Kami menyadari bahwa makalah ini masih terdapat kekurangan.Oleh
karena,itu,saran dan kritik yang bersifat membangun dari para pembaca sangat kami
harapkan agar makalah yang kami susun selanjutnya akan lebih baik.
Penulis
A. ANALISIS KANDUNGAN BORAKS (Na2B4O7 10 H2O) PADA ROTI
TAWAR YANG BERMEREK DAN TIDAK BERMEREK YANG DIJUAL
DI KELURAHAN PADANG BULAN KOTA MEDAN TAHUN 2012
1. Latar Belakang
Pada umumnya dalam pengelolaan makanan selalu diusahakan
untukmenghasilkan produk makanan yang disukai dan berkualitas baik. Untuk
mendapatkan makanan seperti yang diinginkan maka sering pada proses pembuatannya
dilakukan penambahan “bahan tambahan makanan (BTM)” yang disebut zat aktif kimia
(food additive) (Widyaningsih, 2006).
Bahan tambahan makanan yang digunakan untuk menjaga kualitas makanan
tersebut salah satunya adalah zat pengawet. Menurut Hermana (1991), pengawetan
dengan zat kimia merupakan teknik yang relatif sederhana dan murah. Cara ini terutama
bermanfaat bagi wilayah yang tidak mudah menyediakan sarana penyimpanan pada
suhu rendah. Konsentrasi bahan pengawet yang diizinkan oleh peraturan sifatnya adalah
penghambatan dan bukannya mematikan organisme-organisme pencemar, oleh karena
itu populasi mikroba dari bahan
pangan yang akan diawetkan harus dipertahankan seminimum mungkin dengan
cara penanganan dan pengolahan secara higienis. Bahan kimia berbahaya yang bukan
ditujukan untuk makanan, justru ditambahkan kedalam makanan misalnya boraks akan
sangat membahayakan konsumen (Buckle, 1987; Yuliarti, 2009).
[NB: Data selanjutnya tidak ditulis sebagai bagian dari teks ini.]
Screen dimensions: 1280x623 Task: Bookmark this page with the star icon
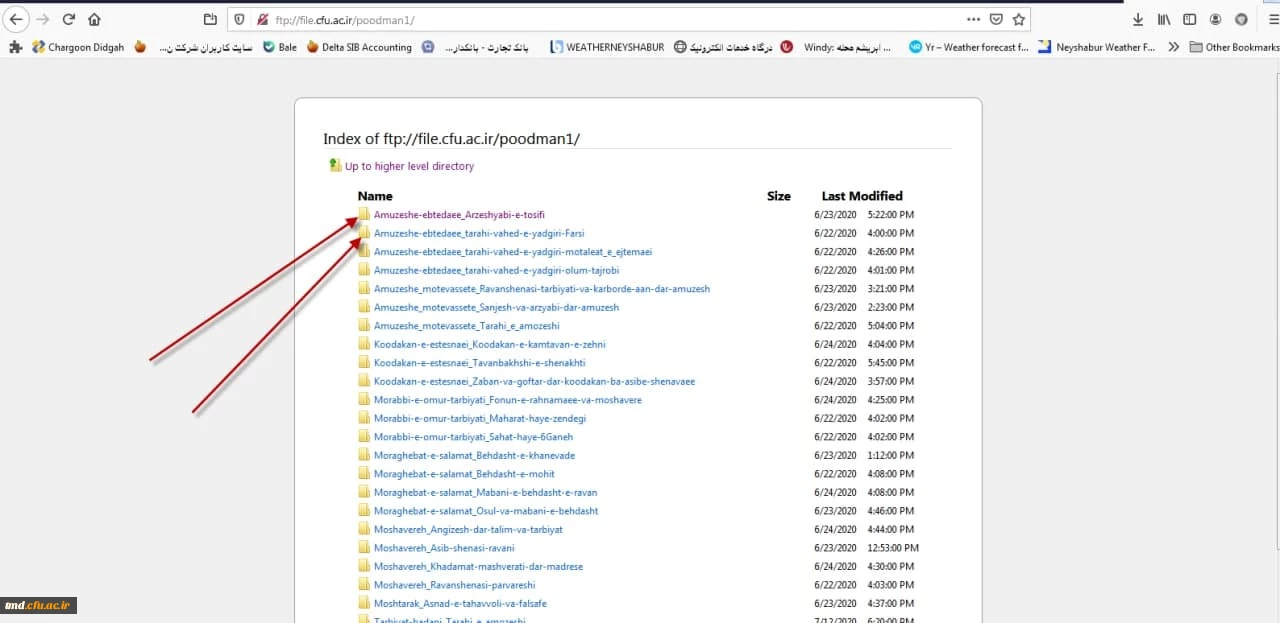pyautogui.click(x=1018, y=19)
Dalam penelitian yang dilakukan oleh Agus Pramono dalam Nasution (2009),
tentang boraks pada makanan berupa mie basah, lontong, bakso, pempek dan kerupuk
udang yang diambil secara acak di Pasar SMEP, Tugu, Bambu Kuning, Kampung
Sawah, dan swalayan Bandar Lampung, dari 30 contoh mie basah, 84% positif
mengandung boraks. Dari 9 sampel lontong, 11,1% mengandung boraks, dan dari 13
sampel pempek, 85% juga mengandung boraks, dari 12 sampel kerupuk udang, 100%
positif mengandung boraks. Penelitian yang dilakukan oleh Anisyah Nasution tentang
Analisa Kandungan Boraks pada Lontong di Kelurahan Padang Bulan Kota Medan
Tahun 2009, terdapat 62,5% pedagang lontong di Kelurahan Padang Bulan menjual
lontong yang mengandung boraks. Penggunaan boraks dalam waktu lama dan jumlah
yang banyak dapat menyebabkan kanker. Namun pelanggaran peraturan di atas masih
sering dilakukan oleh produsen makanan. Menurut Medikasari (2003), hal ini terjadi
selain karena kurangnya pengetahuan para produsen juga karena harga pengawet yang
khusus digunakan untuk industri relatif lebih murah dibandingkan dengan harga
pengawet yang khusus digunakan untuk makanan maupun minuman. Roti tawar
merupakan salah satu makanan yang mudah rusak. Menurut Kusuma (2008), tepung
terigu yang menjadi bahan dasar dalam pembuatan roti mengandung pati dalam jumlah
yang relatif tinggi. Pati dapat dihidrolisis menjadi gula-gula sederhana oleh
mikroorganisme khususnya jamur, karena gula-gula sederhana merupakan sumber
nutrisi utama bagi mikroorganisme. Oleh karena itu diperlukan penambahan pengawet
ke dalam adonan roti untuk mencegah aktifitas mikroorganisme sehingga
mikroorganisme tidak tumbuh dan berkembang di permukaan roti. Boraks sebagai
pengawet dalam makanan dilarang penggunaannya sesuai dengan Permenkes RI No
1168/Menkes/Per/X/1999 tentang Perubahan atas Permenkes RI No.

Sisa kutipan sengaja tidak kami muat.